Dr. Kurt Bigler / Bergheimer Preis

How and why the Prize honoring Dr. Bigler/Bergheimer was established

It was the wish of the late pedagogue and holocaust-survivor Dr. Kurt Bigler (whose original family name was Bergheimer) to create a foundation to financially support projects or activities of a scientific, pedagogical, social or psychological nature examining the causes of the Holocaust as well as its aftermath, of anti-Semitism and/or racism. In addition the Prize should be awarded to work which has the excellence and capacity to be applied in schools, high schools, as well as universities and other institutions of higher learning in order to raise awareness for the causes of these enormous societal problems as well as to research preventive measures or coping strategies to overcome them.

The mandate of the foundation is going to be commited to the Zurich University of Teacher Education (PH Zurich) in the end of the year 2014. The prize will be granted twice.

For the press release and the photographies of the symbolical committal click here.

A brief biography of Dr. Kurt Bigler

Born in Mannheim, Germany, in 1925 as Kurt Bergheimer, and experienced a happy childhood until the persecution of the German Jews under the Nazis began in 1933 reaching a nationwide low point in the pogroms of the “Reichskristallnacht” in November, 1938. Subsequently the widescale deportations to concentration and then death camps began. In 1940 the Jewish residents of the region of Baden in southern Germany were deported to southern France where Kurt and his parents experienced the horrors of two concentration camps, Gurs and Rivesaltes. He had the good fortune in the fall of 1942 to be able to escape and flee successfully to Switzerland where he was interned beginning in 1943 in the southern part of the country in the labor camp “Davesco” for young people. After the end of World War II, a teacher named Berta Bigler, who lived in Wabern near the capital city of Berne, adopted him. Swiss law required that he take on the name of his adoptive family. Kurt Bigler studied and was awarded both a doctorate and a degree for teaching at the high school (Gymnasium) level. Immediately after obtaining Swiss citizenship, Kurt was hired to teach German, French and history in Berne. Following twelve years of teaching and shortly after his marriage to an attorney from the eastern part of Switzerland, Kurt was elected to the faculty of the teacher training institution in Rorschach, in the Canton of St. Gallen. In addition to teaching, Kurt was active both in politics and journalism. He died after a long and difficult illness on July 18th 2007 in Lausanne before he could realize the dream which he and his wife shared, of creating a foundation to support Holocaust and anti-Semitism and antiracism education. His widow, Dr. Margrith Bigler-Eggenberger has continued the fulfillment of this commitment, in cooperation with TAMACH.

------------------------

* [Given request 1] Please copy the records word for word, starting at the first line of the records and ending at the line that contains "click(275, 396)".

------------------------

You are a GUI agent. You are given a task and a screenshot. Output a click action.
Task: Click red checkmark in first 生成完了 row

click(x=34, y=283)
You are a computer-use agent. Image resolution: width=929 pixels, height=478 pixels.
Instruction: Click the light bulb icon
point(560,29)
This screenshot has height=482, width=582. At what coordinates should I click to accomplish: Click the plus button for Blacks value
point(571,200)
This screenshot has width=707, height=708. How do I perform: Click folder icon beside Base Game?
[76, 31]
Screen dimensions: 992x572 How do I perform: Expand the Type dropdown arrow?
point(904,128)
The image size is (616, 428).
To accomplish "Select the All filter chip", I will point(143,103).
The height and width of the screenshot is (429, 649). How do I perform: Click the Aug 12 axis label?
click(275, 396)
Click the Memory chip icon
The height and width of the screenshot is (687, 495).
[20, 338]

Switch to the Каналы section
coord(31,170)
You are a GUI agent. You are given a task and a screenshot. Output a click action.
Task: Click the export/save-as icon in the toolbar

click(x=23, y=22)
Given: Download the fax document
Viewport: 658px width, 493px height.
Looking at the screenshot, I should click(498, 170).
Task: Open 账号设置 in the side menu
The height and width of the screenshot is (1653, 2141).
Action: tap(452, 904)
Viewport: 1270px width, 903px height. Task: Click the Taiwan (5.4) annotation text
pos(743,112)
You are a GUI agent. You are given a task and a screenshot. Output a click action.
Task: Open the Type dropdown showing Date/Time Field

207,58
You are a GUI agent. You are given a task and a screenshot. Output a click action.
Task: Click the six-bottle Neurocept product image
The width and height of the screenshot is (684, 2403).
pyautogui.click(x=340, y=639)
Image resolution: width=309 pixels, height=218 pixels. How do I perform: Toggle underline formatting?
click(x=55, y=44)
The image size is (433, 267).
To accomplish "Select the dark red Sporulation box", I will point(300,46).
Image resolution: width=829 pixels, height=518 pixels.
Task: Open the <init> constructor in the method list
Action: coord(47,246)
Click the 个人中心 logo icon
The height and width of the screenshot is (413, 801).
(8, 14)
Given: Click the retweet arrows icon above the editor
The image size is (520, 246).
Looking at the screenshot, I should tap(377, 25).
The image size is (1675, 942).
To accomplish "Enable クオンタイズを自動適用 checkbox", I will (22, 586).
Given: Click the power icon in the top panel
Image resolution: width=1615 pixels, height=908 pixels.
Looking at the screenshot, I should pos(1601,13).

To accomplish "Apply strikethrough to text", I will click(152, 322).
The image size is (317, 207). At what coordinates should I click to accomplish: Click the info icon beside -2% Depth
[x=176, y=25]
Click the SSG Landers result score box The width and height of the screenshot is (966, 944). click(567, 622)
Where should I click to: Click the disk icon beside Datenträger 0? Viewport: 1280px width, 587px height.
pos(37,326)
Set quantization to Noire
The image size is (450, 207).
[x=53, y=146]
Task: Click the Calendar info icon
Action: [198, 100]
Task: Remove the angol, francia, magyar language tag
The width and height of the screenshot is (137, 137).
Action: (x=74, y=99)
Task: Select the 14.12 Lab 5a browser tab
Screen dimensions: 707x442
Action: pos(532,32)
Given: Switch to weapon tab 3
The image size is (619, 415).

------------------------

* [Given request 2] Continue the text on the Bigler/Bergheimer Prize from the point where it stops.

* [Right answer 1]
You are a GUI agent. You are given a task and a screenshot. Output a click action.
Task: Click red checkmark in first 生成完了 row

click(x=34, y=283)
You are a computer-use agent. Image resolution: width=929 pixels, height=478 pixels.
Instruction: Click the light bulb icon
point(560,29)
This screenshot has height=482, width=582. At what coordinates should I click to accomplish: Click the plus button for Blacks value
point(571,200)
This screenshot has width=707, height=708. How do I perform: Click folder icon beside Base Game?
[76, 31]
Screen dimensions: 992x572 How do I perform: Expand the Type dropdown arrow?
point(904,128)
The image size is (616, 428).
To accomplish "Select the All filter chip", I will point(143,103).
The height and width of the screenshot is (429, 649). How do I perform: Click the Aug 12 axis label?
click(275, 396)

* [Right answer 2]
The Second Prize Ceremony

The second awards ceremony is planned for January 27th 2009, International Holocaust Memorial Remembrance Day. The winner will be the high school student
Nathalie Gelbart, who wrote a book about her grandfather, a Holocaust survivor, as a school project. The outstanding and unusual nature of this project persuaded the Prize committee to make an exception by accelerating the awards process.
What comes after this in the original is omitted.